I recently read a book called "What Alice Forgot". Alice hits her head at the gym, and when she wakes up at the hospital, she cannot recall the last 10 years of her life. And as she slowly pieces things together, she's not too happy with who she turned out to be. The book is interesting, emotional. It got me thinking, what if that happened to me?
10 years ago I was just fourteen years old, a month shy of turning fifteen and getting ready to begin my sophomore year of high school. I wanted to be a nurse or a teacher. I played softball and field hockey, dabbled in pastoral ministry. Got along with everyone but hung out with the theatre kids. Had no idea where I wanted to go to college, but was hoping to go to a small school out of state. I listened to bands like Something Corporate and Yellowcard but also 50 cent and Eminem. Totally thought I was meant to be with this guy.

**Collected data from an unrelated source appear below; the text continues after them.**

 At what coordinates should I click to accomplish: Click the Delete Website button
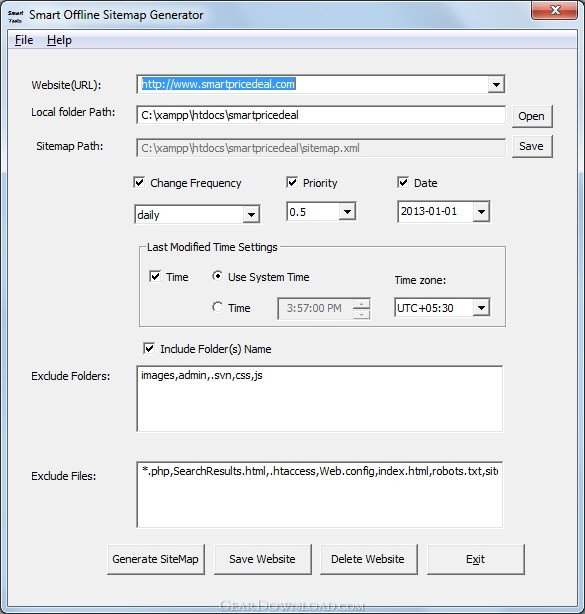click(x=368, y=559)
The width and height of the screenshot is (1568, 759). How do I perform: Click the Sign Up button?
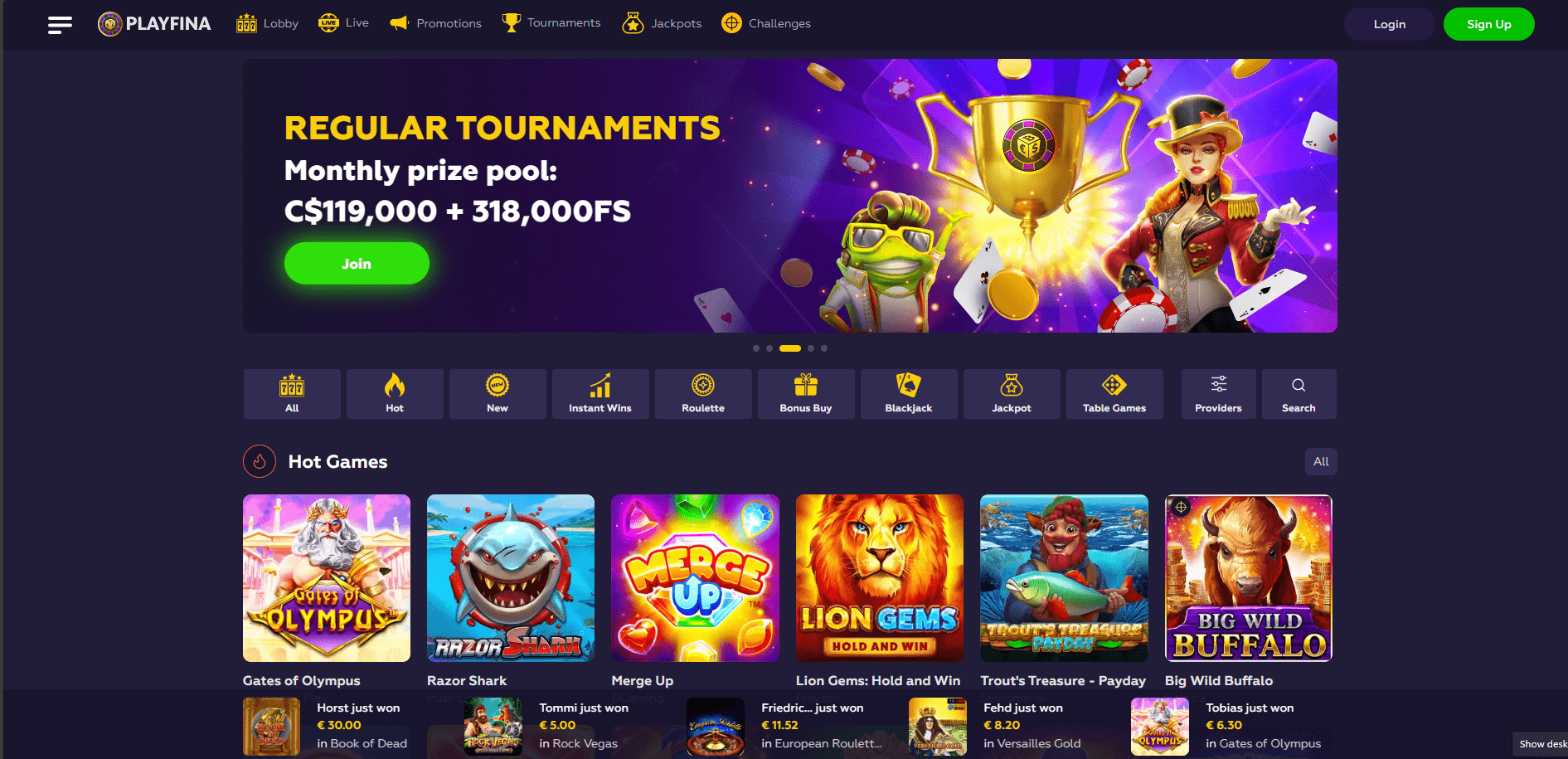(x=1488, y=24)
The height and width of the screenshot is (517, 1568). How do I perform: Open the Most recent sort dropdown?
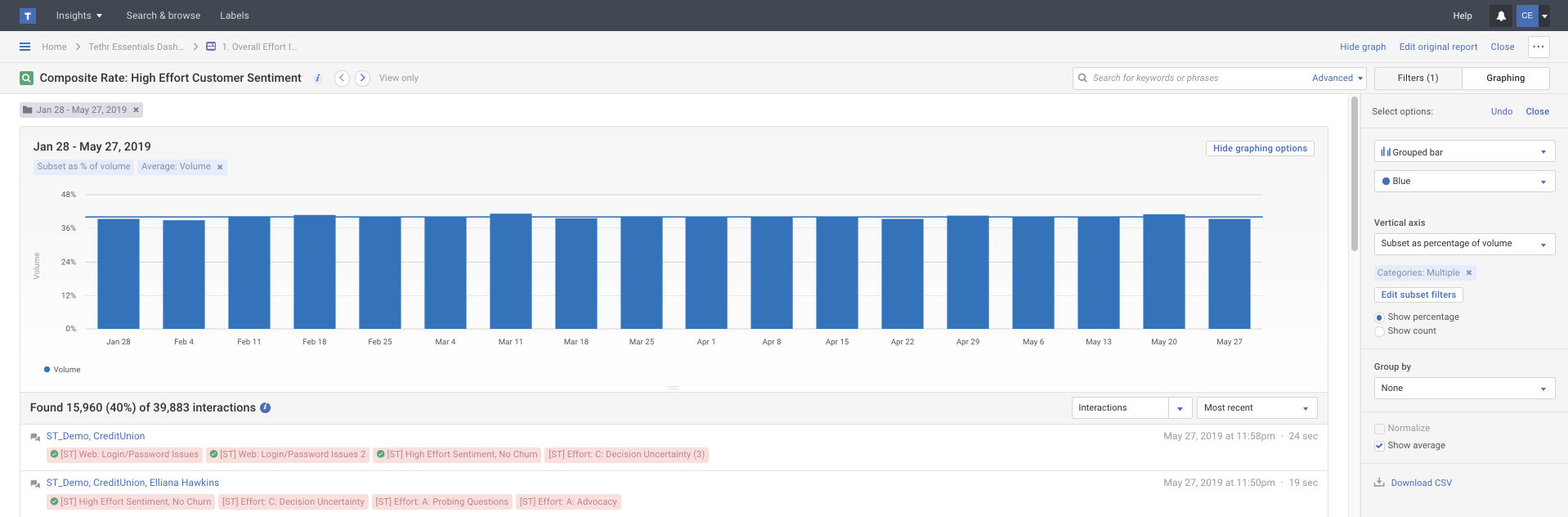(x=1256, y=407)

I think my 14 year old self would be just shocked to hear that I only talk to three people from high school. That I had a really, really difficult college experience. That I work for a hospice managing volunteers. That I have lost so many people close to me that it's hard to keep track.

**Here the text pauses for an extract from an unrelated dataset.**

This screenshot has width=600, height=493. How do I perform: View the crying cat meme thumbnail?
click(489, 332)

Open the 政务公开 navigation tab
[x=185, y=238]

But overall, I really don't think I'd be that surprised. Mercy is still very much a part of my life. I still wear my heart on my sleeve and care very deeply for other people. I still listen to a mixture of alternative rock and hip hop music. I don't think I have changed much. I think I'd be pretty happy to hear how I turned out at this age. I still have so much growing up to do, I'm still young and have a lot to learn. When people older than me hear about some of the things I have dealt with or gone through they tell me I've been through a lot at a young age. I have, but I don't always see it that way...maybe because I also count my blessings, and I know there are millions of people who have it had 10x harder than I have.
I know I need to slow down and enjoy the time to be a 24 year old. I know I put too much pressure on myself to please other people and then leave myself exhausted and drained. I've always been this way. But I have to stop, because if I want to give people the best of me I have to feel my best. And I can't possibly feel my best when I am doing way too many things at once. As the kids say these days, YOLO.
So this weekend is going to be about moi. Besides, you know, Sandcastles training. But I am going to take it slow with that, and not starting my volunteering until the fall. Anyways, tonight I'll have dinner with my sister. Tomorrow I'll see a movie with Alex. Sunday I'll rest, write, and have coffee with a friend, hang out with the Carters. Just have some time to do what I want to do.
I hope you all find time to do the same. And I know this blog post started off much differently than it ended. Sorry. Let's get it back. If you erased the last 10 years of your life, would you be shocked to learn what those 10 years have been like?